Collected data entries

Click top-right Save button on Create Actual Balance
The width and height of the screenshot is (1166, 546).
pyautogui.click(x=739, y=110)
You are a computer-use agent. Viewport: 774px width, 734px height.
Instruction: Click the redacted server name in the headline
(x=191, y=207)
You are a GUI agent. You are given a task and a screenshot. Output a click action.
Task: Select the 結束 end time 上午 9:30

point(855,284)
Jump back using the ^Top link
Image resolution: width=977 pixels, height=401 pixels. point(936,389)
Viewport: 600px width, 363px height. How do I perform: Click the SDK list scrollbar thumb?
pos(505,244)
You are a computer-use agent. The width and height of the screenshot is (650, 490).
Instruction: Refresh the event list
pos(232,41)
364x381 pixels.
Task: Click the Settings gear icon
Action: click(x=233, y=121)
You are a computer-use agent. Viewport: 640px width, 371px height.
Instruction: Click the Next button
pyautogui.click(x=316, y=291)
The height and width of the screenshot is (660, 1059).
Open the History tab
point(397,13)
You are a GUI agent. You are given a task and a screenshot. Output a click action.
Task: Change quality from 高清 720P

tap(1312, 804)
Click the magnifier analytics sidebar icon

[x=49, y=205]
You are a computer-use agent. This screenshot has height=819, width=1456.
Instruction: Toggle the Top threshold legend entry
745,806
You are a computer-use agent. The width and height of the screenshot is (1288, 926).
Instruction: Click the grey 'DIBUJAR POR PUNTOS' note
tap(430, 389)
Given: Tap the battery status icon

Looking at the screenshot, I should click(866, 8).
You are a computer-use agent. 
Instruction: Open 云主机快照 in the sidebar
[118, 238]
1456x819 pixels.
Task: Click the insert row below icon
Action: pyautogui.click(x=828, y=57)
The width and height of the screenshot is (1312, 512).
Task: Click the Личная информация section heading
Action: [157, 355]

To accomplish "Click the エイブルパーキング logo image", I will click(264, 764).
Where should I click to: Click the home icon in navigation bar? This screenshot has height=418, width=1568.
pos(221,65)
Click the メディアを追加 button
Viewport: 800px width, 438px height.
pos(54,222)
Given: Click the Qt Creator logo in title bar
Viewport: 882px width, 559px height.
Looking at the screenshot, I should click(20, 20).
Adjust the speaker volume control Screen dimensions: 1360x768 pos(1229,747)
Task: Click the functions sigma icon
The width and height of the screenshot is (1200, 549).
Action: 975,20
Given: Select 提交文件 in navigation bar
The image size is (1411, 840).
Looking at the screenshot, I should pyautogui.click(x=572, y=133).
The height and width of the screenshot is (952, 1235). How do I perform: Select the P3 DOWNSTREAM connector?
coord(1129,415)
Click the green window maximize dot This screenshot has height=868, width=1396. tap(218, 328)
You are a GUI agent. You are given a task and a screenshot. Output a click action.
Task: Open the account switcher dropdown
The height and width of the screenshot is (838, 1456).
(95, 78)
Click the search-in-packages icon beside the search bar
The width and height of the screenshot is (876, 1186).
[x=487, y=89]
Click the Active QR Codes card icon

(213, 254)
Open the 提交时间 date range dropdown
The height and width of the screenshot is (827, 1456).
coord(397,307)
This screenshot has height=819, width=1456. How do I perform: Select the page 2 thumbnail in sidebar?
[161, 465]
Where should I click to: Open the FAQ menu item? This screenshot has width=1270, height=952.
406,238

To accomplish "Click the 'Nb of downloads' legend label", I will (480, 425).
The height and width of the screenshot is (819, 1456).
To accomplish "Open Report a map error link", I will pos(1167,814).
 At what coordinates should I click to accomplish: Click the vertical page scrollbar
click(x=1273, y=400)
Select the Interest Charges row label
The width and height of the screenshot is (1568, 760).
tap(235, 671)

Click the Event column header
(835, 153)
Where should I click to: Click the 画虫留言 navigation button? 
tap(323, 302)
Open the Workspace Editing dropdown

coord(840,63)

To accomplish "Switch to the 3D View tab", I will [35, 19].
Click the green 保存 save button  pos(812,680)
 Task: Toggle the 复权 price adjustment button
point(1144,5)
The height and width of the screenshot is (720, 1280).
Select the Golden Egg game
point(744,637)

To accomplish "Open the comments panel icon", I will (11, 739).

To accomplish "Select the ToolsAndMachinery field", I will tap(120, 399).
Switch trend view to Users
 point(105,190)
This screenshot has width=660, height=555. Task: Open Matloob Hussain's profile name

> **WHAT IS ASKED**: Please write out all of the lines above exactly as they appear.

> **RESULT OF THIS EXERCISE**:
Click top-right Save button on Create Actual Balance
The width and height of the screenshot is (1166, 546).
pyautogui.click(x=739, y=110)
You are a computer-use agent. Viewport: 774px width, 734px height.
Instruction: Click the redacted server name in the headline
(x=191, y=207)
You are a GUI agent. You are given a task and a screenshot. Output a click action.
Task: Select the 結束 end time 上午 9:30

point(855,284)
Jump back using the ^Top link
Image resolution: width=977 pixels, height=401 pixels. point(936,389)
Viewport: 600px width, 363px height. How do I perform: Click the SDK list scrollbar thumb?
pos(505,244)
You are a computer-use agent. The width and height of the screenshot is (650, 490).
Instruction: Refresh the event list
pos(232,41)
364x381 pixels.
Task: Click the Settings gear icon
Action: click(x=233, y=121)
You are a computer-use agent. Viewport: 640px width, 371px height.
Instruction: Click the Next button
pyautogui.click(x=316, y=291)
The height and width of the screenshot is (660, 1059).
Open the History tab
point(397,13)
You are a GUI agent. You are given a task and a screenshot. Output a click action.
Task: Change quality from 高清 720P

tap(1312, 804)
Click the magnifier analytics sidebar icon

[x=49, y=205]
You are a computer-use agent. This screenshot has height=819, width=1456.
Instruction: Toggle the Top threshold legend entry
745,806
You are a computer-use agent. The width and height of the screenshot is (1288, 926).
Instruction: Click the grey 'DIBUJAR POR PUNTOS' note
tap(430, 389)
Given: Tap the battery status icon

Looking at the screenshot, I should click(866, 8).
You are a computer-use agent. 
Instruction: Open 云主机快照 in the sidebar
[118, 238]
1456x819 pixels.
Task: Click the insert row below icon
Action: pyautogui.click(x=828, y=57)
The width and height of the screenshot is (1312, 512).
Task: Click the Личная информация section heading
Action: [157, 355]

To accomplish "Click the エイブルパーキング logo image", I will click(264, 764).
Where should I click to: Click the home icon in navigation bar? This screenshot has height=418, width=1568.
pos(221,65)
Click the メディアを追加 button
Viewport: 800px width, 438px height.
pos(54,222)
Given: Click the Qt Creator logo in title bar
Viewport: 882px width, 559px height.
Looking at the screenshot, I should click(20, 20).
Adjust the speaker volume control Screen dimensions: 1360x768 pos(1229,747)
Task: Click the functions sigma icon
The width and height of the screenshot is (1200, 549).
Action: 975,20
Given: Select 提交文件 in navigation bar
The image size is (1411, 840).
Looking at the screenshot, I should pyautogui.click(x=572, y=133).
The height and width of the screenshot is (952, 1235). How do I perform: Select the P3 DOWNSTREAM connector?
coord(1129,415)
Click the green window maximize dot This screenshot has height=868, width=1396. tap(218, 328)
You are a GUI agent. You are given a task and a screenshot. Output a click action.
Task: Open the account switcher dropdown
The height and width of the screenshot is (838, 1456).
(95, 78)
Click the search-in-packages icon beside the search bar
The width and height of the screenshot is (876, 1186).
[x=487, y=89]
Click the Active QR Codes card icon

(213, 254)
Open the 提交时间 date range dropdown
The height and width of the screenshot is (827, 1456).
coord(397,307)
This screenshot has height=819, width=1456. How do I perform: Select the page 2 thumbnail in sidebar?
[161, 465]
Where should I click to: Open the FAQ menu item? This screenshot has width=1270, height=952.
406,238

To accomplish "Click the 'Nb of downloads' legend label", I will (480, 425).
The height and width of the screenshot is (819, 1456).
To accomplish "Open Report a map error link", I will pos(1167,814).
 At what coordinates should I click to accomplish: Click the vertical page scrollbar
click(x=1273, y=400)
Select the Interest Charges row label
The width and height of the screenshot is (1568, 760).
tap(235, 671)

Click the Event column header
(835, 153)
Where should I click to: Click the 画虫留言 navigation button? 
tap(323, 302)
Open the Workspace Editing dropdown

coord(840,63)

To accomplish "Switch to the 3D View tab", I will [35, 19].
Click the green 保存 save button  pos(812,680)
 Task: Toggle the 复权 price adjustment button
point(1144,5)
The height and width of the screenshot is (720, 1280).
Select the Golden Egg game
point(744,637)

To accomplish "Open the comments panel icon", I will (11, 739).

To accomplish "Select the ToolsAndMachinery field", I will tap(120, 399).
Switch trend view to Users
 point(105,190)
This screenshot has width=660, height=555. Task: Open Matloob Hussain's profile name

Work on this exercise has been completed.